Broadcom’s $80M ‘Perfect Storm’

By Ed Sutherland

Broadcom’s purchase of Ethernet switch maker Sandburst for $80 million
is “sort of a ‘perfect storm’ of technology and markets
coming together” said Martin Lund, vice president and general manager of the
networking switching business unit at Broadcom.

Cable and DSL providers are increasingly turning to Ethernet for the
backend of converged networks offering voice, video and data through one
broadband pipe.

Switches with traffic management, such as those from
Sandburst, provide triple-play services to thousands of subscribers
without losing quality of service.

The purchase, expected to be final March 31, makes Broadcom “well
positioned to catch the next wave of the burgeoning Metro Ethernet
market,” Ford Tamer, Broadcom’s senior vice
president and general manager for the company’s networking
infrastructure group, said in a statement.

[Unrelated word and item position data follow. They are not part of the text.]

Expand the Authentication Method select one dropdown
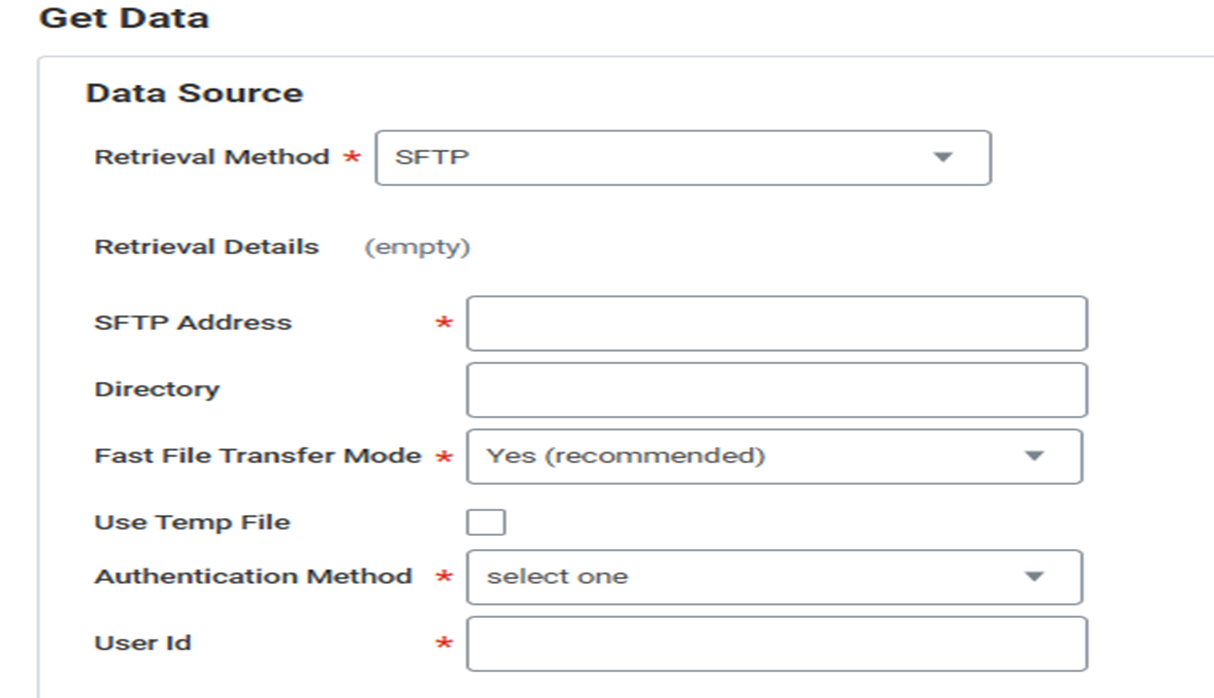This screenshot has height=698, width=1214. [x=774, y=577]
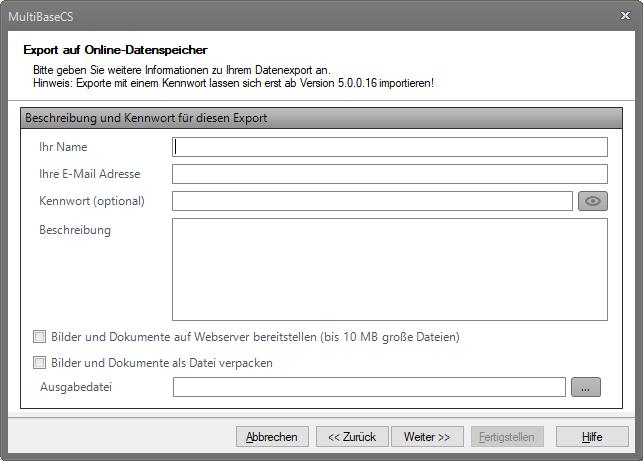Click the Kennwort (optional) label

pyautogui.click(x=92, y=201)
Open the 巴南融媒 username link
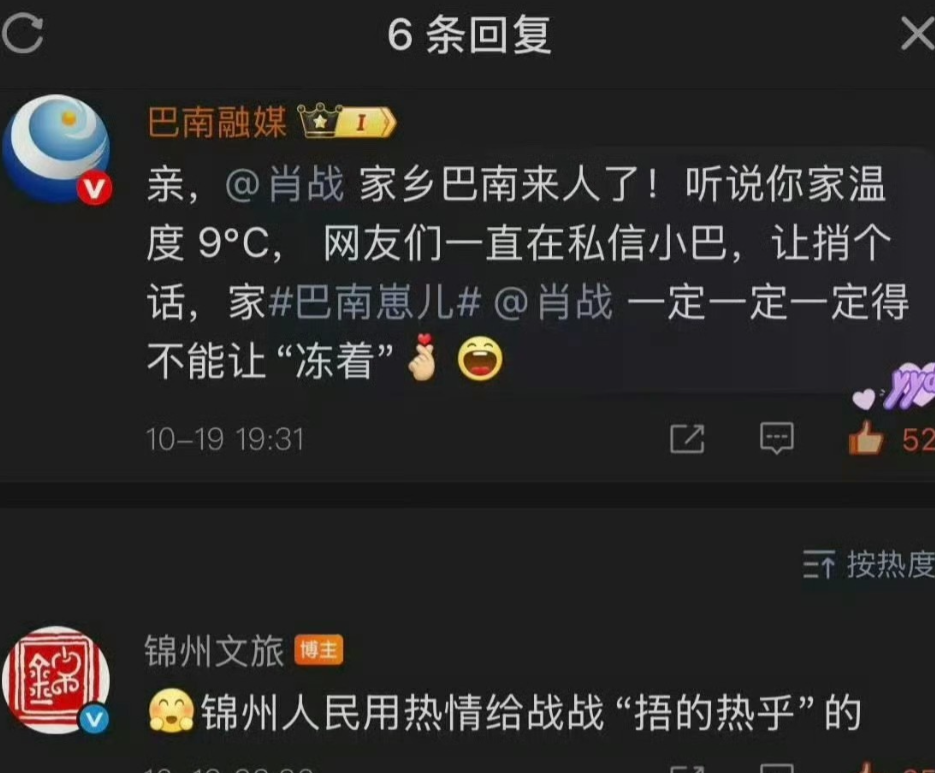Viewport: 935px width, 773px height. click(217, 122)
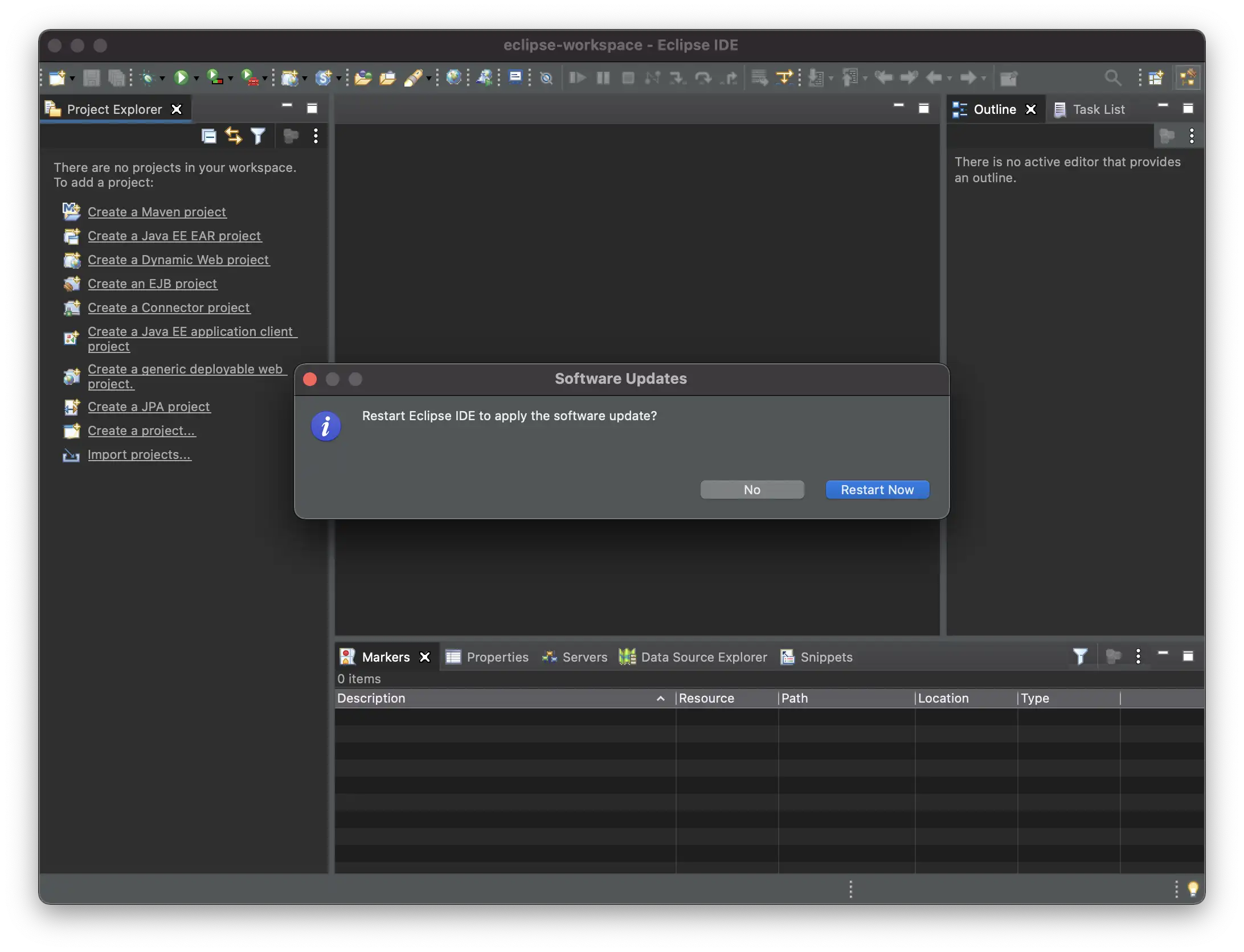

Broadcom, which already offers the Strata XGS III Ethernet switch for
enterprise customers, believes Sandburst’s HiBeam switches provide
Broadcom “end-to-end Ethernet” spanning business and consumers.

“By acquiring Sandburst, Broadcom is poised to accelerate the
convergence of triple-play traffic in service provider networks,”
said Tamer.

Formed in 2000 during the height of the tech crash, Sandburst has
attracted many high-profile customers, including HP and
Enterasys, Vince Graziani, president and CEO of Sandburst, said.

For consumers, metropolitan Ethernet could mean
downloading videos in a fraction of the time it currently takes,
Lund told Today’s networks would be crushed under such demands. “This is a bottleneck that must be fixed.”

Driven by demand for more bandwidth to serve new broadband
applications, the metro Ethernet market could reach $5.5 billion by
2009, according to IDC.

However, look for metropolitan Ethernet first
outside the U.S. and Europe with new network infrastructure, according
to Graziani.

Metropolitan Ethernet is doing well in Japan, where the networking
technology is employed to deliver Ethernet to the home, according to
Graziani. Japan’s carrier NTT has invested in Sandburst.

Although the metropolitan market won’t gather steam in
the U.S. until service providers begin upgrading their broadband
networks, Graziani said, there are some signs of movement.

Sandburst introduced today its MetroBox-AS access switch. The switch
is being offered by Taiwanese Accton Technology Corporation to deliver
metro Ethernet to multi-tenant units and for triple-play services.

That announcement follows news that Sandburst rival Atrica inked a deal to
provide Ethernet boxes to NYC-area cable provider Optimum Lightpath.